Manabozho also has exceptional physical endurance against harm. He can appear underwater for long periods of time and still breathe even without air present or exist on the highest land formation of earth where the temperature, elevation or lack of oxygen would otherwise be fatal to human beings.

Weaponry: Manabozho sometimes wields a mystical axe with which he can channel his energies through and cleave through  time thus enabling him to reach from past to the future and vie versa. He is also equipped with a dagger composed of metal similar or identical to Olympian adamantine or Asgardian uru and a bow and arrow. His bows are enchanted to never miss a target.

Pets: Manabozho employs a number of bird-like agents called Thunderbirds. Resembling large eagles or birds of prey, these birds are infallible and follow his orders without error. It is not known as to how many of them exist, but a few of them have been identified, such as Skyamsen, Oshadagea (given to Hino), Hoita, Aidee and Tlanuwa,  He has also been known to command flying serpents called the Piasa, resembling prehistoric pterodactyls, such as Hokhokw, Hobomokko (slain by the second Ghost Rider) and Kelok, who was killed by Coyote for slaying Wekwek, the falcon-spirit.
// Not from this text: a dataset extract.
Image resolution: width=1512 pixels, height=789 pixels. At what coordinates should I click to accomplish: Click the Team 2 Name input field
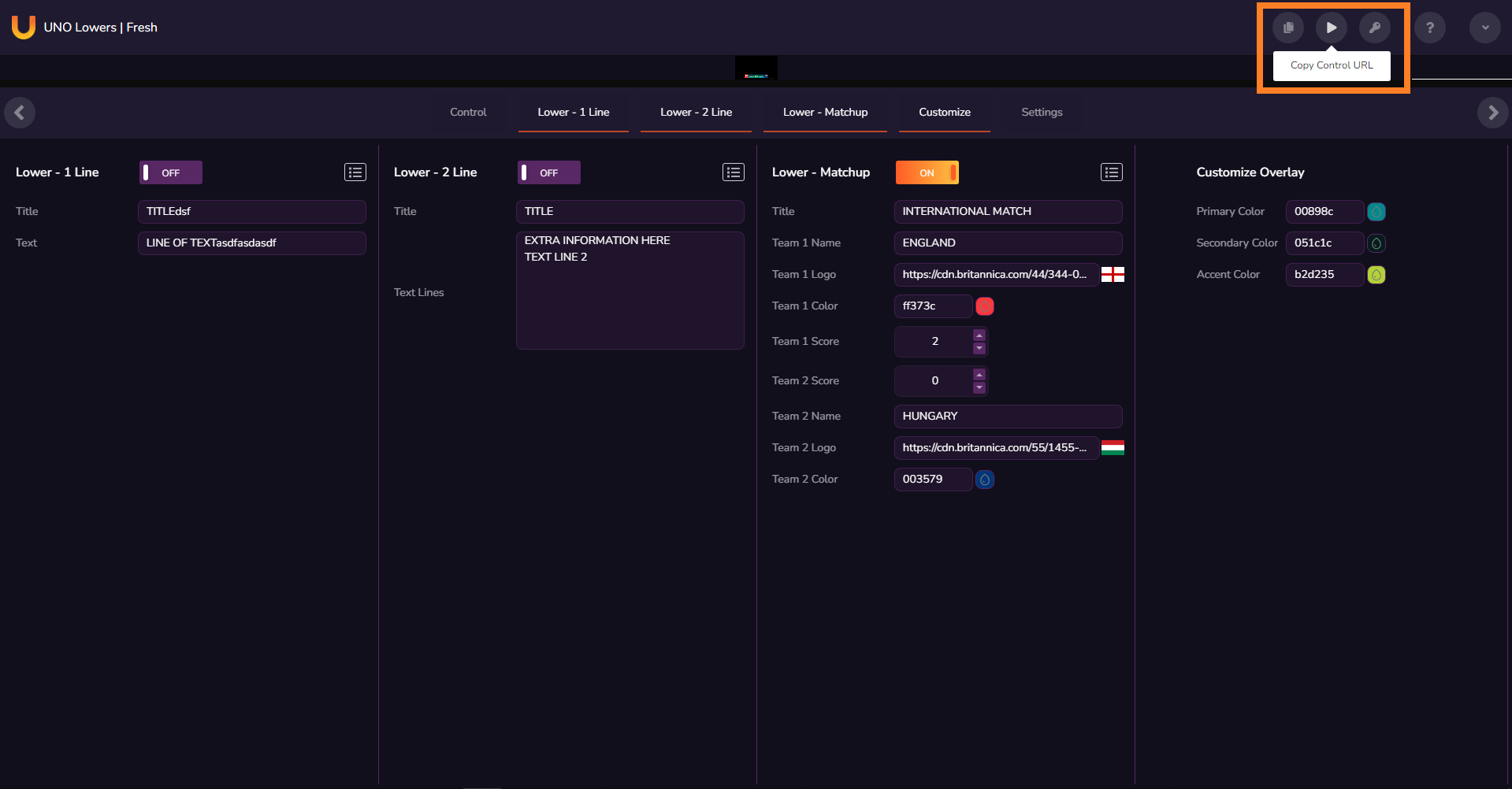(x=1008, y=417)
Base of Operations: Manabozho rules and presides in the other-dimensional realm known as Shipolo which includes a number of smaller lands and regions including, but not limited to Alignak (home of the sun-god), Aningan (home of the moon-goddess), Maski (home of the war-god), Seana (the land of the dead) and Adlivun (an underwater realm ruled by Sedna). The main landmass of Shipolo resembles a large land mass resembling an asteroid suspended in an other-dimensional void that experiences periods of daylight and nighttime and which is preserved by undefined forces which keep the boundaries of this realm from eroding. Visitors to this realm experience a phenomenon where this world seems to extend into infinity without discernible end. Shipolo is connected to Earth by a bridge of light called Ekutsihimmiyu similar to the Asgardian Bifrost. The underworld of Seana is adjacent through the cave called Sipapu named for a similar cave on earth. This underworld is native to a number of beings, demons and evil spirits ranging from Anamaqkui, the spirits of the dead, and cannibalistic demons known as the Anaye. Shipolo is also populated by variously named dragons, fairy-like beings called the Jagoh and sentient animal spirits, such as Luk (grizzly), Wekwek (falcon), Yawpa (hummingbird), Tsiskagili (crawfish), Uktena (elk), Dakwa (salmon), Aniwye (skunk) and a man-ape typically called Sasquatch (not to be confused with the Canadian hero by that name).

Comments: Manitou's history is an amalgamation of Algonquin, Iroquois, Micmac and Chippewa myths adapted in a likely Marvel scenario. Anasazi is also an old Native American term meaning "ancient ones." The gods of the Native Americans were also known as the Manitou (Algonquin), Orenda (Iroquois), The Kachina (Pueblo-Zuni), Innua (Eskimo-Tlingit), Yei (Navaho) and Heyoka (Dakota).